»»
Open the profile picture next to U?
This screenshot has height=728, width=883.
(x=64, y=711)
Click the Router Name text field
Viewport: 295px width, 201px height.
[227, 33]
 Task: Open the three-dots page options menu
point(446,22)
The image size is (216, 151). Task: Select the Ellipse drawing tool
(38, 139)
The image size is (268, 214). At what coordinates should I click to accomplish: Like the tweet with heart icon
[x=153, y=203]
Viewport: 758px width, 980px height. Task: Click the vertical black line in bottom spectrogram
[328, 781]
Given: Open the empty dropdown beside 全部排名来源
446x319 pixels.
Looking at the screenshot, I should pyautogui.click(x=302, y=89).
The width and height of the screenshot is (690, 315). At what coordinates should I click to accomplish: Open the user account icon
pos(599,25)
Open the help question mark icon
««
»»
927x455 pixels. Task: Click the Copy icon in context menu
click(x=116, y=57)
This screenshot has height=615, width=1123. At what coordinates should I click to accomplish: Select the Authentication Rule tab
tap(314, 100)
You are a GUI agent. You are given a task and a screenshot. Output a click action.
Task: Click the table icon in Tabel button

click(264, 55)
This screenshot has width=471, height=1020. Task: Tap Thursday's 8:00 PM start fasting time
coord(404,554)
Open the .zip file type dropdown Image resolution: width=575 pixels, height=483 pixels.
««
▸ **What you have to do**: Write down exactly the span of lines above from the one containing "Viewport: 758px width, 980px" to the one containing "Open the help question mark icon", both ends included.

▸ **Reply to the task**:
Viewport: 758px width, 980px height. Task: Click the vertical black line in bottom spectrogram
[328, 781]
Given: Open the empty dropdown beside 全部排名来源
446x319 pixels.
Looking at the screenshot, I should pyautogui.click(x=302, y=89).
The width and height of the screenshot is (690, 315). At what coordinates should I click to accomplish: Open the user account icon
pos(599,25)
Open the help question mark icon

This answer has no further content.